I try to sing something low and slow but she can’t hear. And there is the stink of somebody’s shit in the hallway and here comes the aide to clean it up but still it wafts, in waves it wafts and the moans now groans, perhaps a song perhaps the only way to scream, continue..

and now Mom is up on her elbows, wide awake, but not wanting to leave the room. She has a roommate who I never see- I look in the bathroom to see if she is in there dead, but I have only seen her once and then she was fighting with her nurse, You’re better than me! Leave me alone! And the pictures on her wall show a happy anniversary (50?) with a happy husband and happy children and grandchildren and now I don’t now where she is. I only know this about her: she is not in the bathroom.

There is nothing on mom ‘s walls- we don’t have to prove our love for her to others, that’s been done and if we loaded the walls down with pictures she would see none of them and know none of them- us- her progeny, her issue, her genetic touchstones with eternity, in the near galactic future anyway. Her comprehension extends now (it seems) to water, cold, some pretty colors, “home” (whichever one I don’t know and neither I think does she).

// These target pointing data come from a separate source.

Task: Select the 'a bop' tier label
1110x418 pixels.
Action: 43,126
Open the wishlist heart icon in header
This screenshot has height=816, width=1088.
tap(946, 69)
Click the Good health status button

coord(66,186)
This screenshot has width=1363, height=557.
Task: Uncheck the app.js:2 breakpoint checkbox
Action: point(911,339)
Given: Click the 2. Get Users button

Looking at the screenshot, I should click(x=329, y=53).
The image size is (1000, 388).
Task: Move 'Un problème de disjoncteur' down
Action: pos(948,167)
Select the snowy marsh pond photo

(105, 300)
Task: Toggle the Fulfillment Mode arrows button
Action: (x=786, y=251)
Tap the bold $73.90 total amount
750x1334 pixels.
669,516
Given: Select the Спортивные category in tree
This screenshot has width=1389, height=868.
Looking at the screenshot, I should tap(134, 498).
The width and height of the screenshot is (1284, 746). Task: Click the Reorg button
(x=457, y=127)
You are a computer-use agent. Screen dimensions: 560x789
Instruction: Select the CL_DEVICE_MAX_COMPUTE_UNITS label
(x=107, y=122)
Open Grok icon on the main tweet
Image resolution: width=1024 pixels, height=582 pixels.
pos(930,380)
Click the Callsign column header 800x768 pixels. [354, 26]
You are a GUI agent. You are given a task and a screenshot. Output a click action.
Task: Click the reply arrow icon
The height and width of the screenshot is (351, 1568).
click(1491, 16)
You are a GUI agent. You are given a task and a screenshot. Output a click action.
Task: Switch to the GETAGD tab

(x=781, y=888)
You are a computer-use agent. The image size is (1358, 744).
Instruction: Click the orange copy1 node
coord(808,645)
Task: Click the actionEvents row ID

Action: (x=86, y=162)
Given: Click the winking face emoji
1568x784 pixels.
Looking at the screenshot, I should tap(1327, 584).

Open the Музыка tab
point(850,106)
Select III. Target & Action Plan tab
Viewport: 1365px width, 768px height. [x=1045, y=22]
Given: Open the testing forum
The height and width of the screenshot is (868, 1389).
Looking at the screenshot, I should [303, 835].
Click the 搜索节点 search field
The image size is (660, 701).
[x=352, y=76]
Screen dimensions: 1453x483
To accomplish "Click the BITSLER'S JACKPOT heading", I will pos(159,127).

Shit. (the smell and the circumstances) Call it a prayer or call it a curse. They both sound the same. The line in McCarthy’s The Road: “There is no god and we are his prophets.” Or, there is and we are: Look! Look!  This is the way the whole world ends, the whole world ends, not with a bang, but a

whimper….

and claws scuttle across the ocean floor while we lie etherized on the corner of Main Street and Vine waiting for the Christmas Sale at Target or the end of the world whichever comes first. Both will be accompanied by moans this year. And aging cheerleaders in fading, fraying sweaters jump up and down in the twilight of the American empire urging the crowds with no money to find some more and buy some stuff “Duty! Duty! Duty! Gooooooooooo and Groooooooow GNP GNP GNP!”

She lies staring through eyes with no twinkle  at a ceiling where no conjured or suggested dreams are possible. The TV is off and even when it is on it is no more than a light and nothing but noise and there is no music and there is no laughter, maybe never again. Mom! Smile! Laugh! But she doesn’t know who I am or what the words mean or when she is going home, so

Shit.

Again.

It’s cold It’s cold When are they coming? Are they here?